Best Maxwell compute density and $/flop

I am trying to do some initial speccing out of a compute box for a project, where I want to cram as much Maxwell compute capability in a box as possible, as cheaply as possible. Normally we use a single Titan X for this, but for the next upgrade we need more power!

My gut says that for price/performance the 980 (non TI) may be the best bet, but I am slightly nervous about the bus size as a lot of what we do is memory bound. Is there a way to tweak the bus size on a Titan X to get a performance measurement (unlikely but worth a punt).

Anyone have any recommendations for parts for a compute box, or someone (preferably UK/Europe based) who can make good custom compute boxes?

Cheers,
Tiomat

980 Ti has better GFLOPS/$ than 980.

If this is for a particular publicly available app, it might be a good idea to check application-specific websites or mailing lists or forums for recommendation. For example, I am aware that the AMBER developers provide specific hardware recommendations [url]http://ambermd.org/gpus/recommended_hardware.htm[/url] as well as benchmark results for various GPUs.

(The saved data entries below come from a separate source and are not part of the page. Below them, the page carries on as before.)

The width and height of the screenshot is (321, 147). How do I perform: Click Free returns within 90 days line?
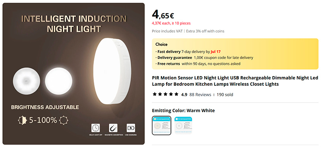coord(198,64)
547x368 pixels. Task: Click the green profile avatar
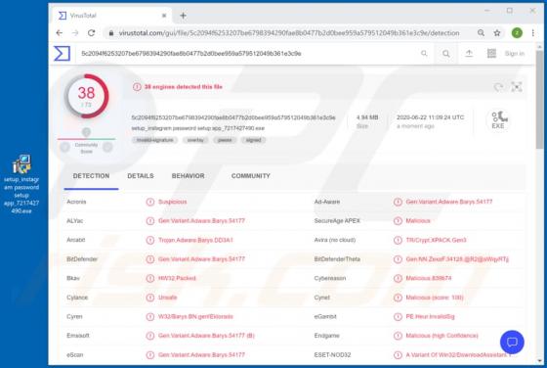click(x=517, y=33)
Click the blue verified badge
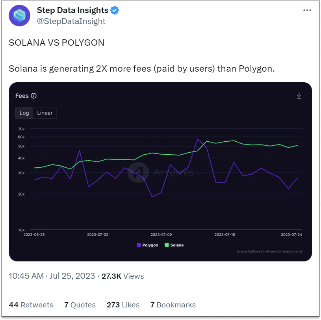 coord(115,10)
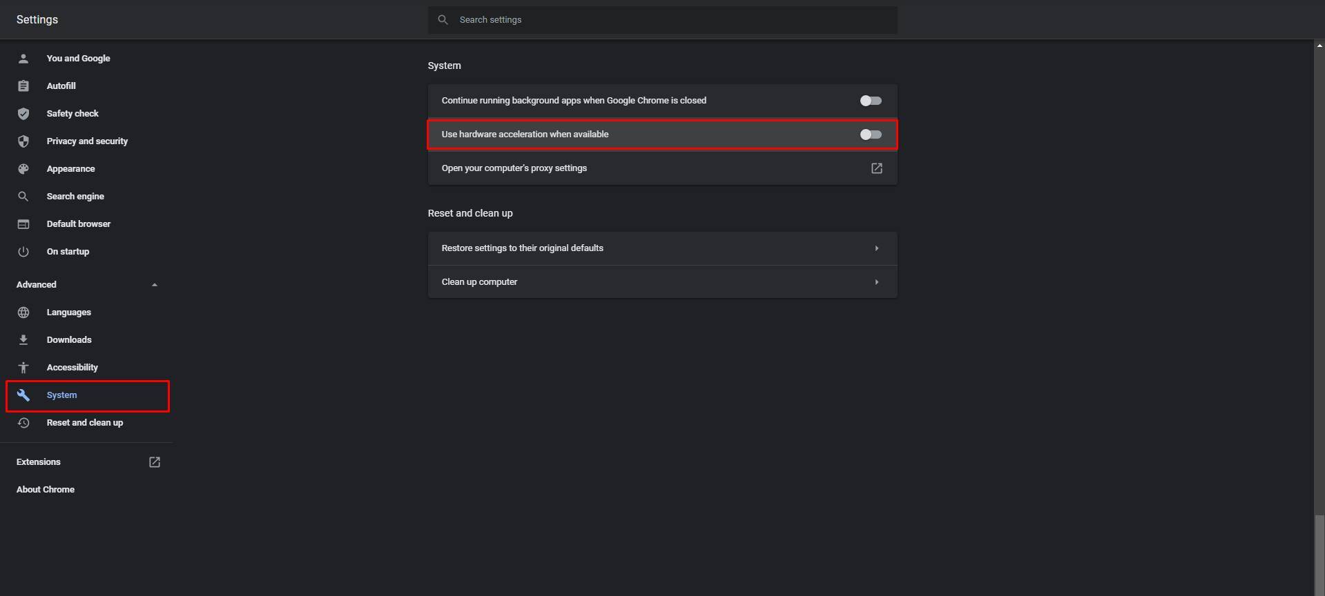This screenshot has height=596, width=1325.
Task: Expand Restore settings to original defaults
Action: tap(876, 248)
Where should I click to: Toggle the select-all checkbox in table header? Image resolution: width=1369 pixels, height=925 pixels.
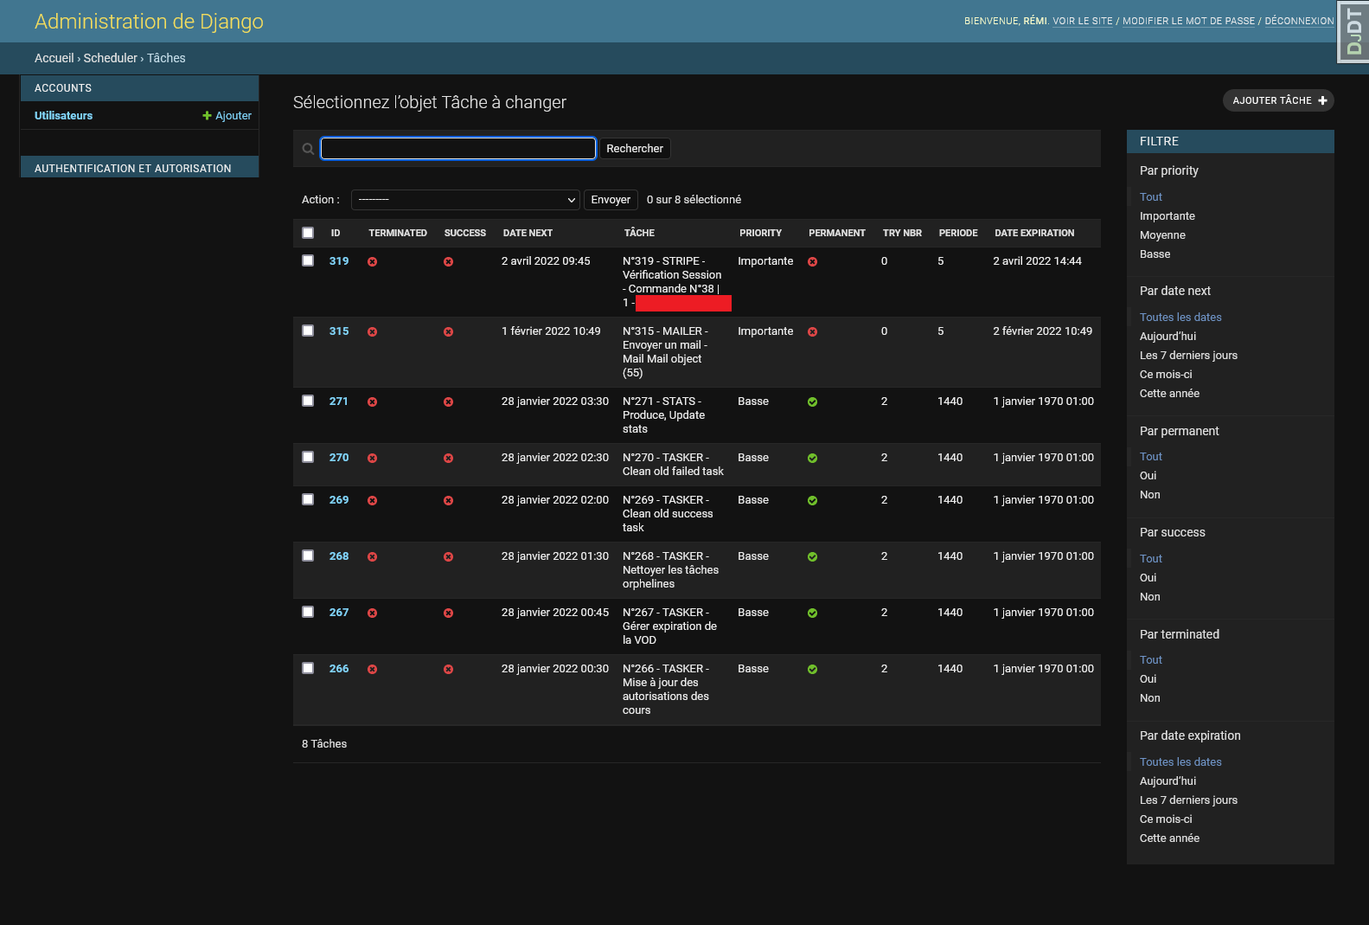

Unfortunately it is for a custom set of kernels (ptychography) that are very FFT intensive which leads to it being very memory limited. I had not realised the level of performance jump from the 980-980Ti so I had naively assumed that the extra £100 wouldn’t be justifiable. It looks like the 980Tis may be the best price/performance point, plus that ‘solves’ the memory bandwidth problem. Cheers.

As with all “certified” solutions, you’re paying the premium for the support, not the hardware. Another notorious example is the NVIDIA DIGITS DevBox: it’s priced at $15,000, but if you purchase the individual parts and assemble it yourself, it only costs ~$7,000.

In all fairness, the AMBER web page I pointed to also has recommendations for do-it-yourselfers at the bottom, in addition to the pointers to certified solutions.

As to the rationale behind certified solutions: In various contexts, the ability to have “someone to yell at when things do not work” is more important than the absolutely lowest hardware cost.

how many cards do you plan to place in a box?

Currently I have more a performance target to hit (so much work per unit time), but it will likely be >4 so being able to fit 8 in a single box would be great. My current thoughts are something along the lines of a 3U rack server with space for 8 dual slot GPUs, but finding someone who can build one with GeForces in is quite hard. My fallback is finding components and doing it myself but then I’d be shifting the development risk onto myself.

i suppose the next question then is - what total number of devices, more or less?

4 cards per motherboard seems to be a pivot - beyond that you generally move to rack servers
you then gain density, at the cost of price, and likely a more sophisticated cooling system/ design

and the cost/ density distribution seems skewed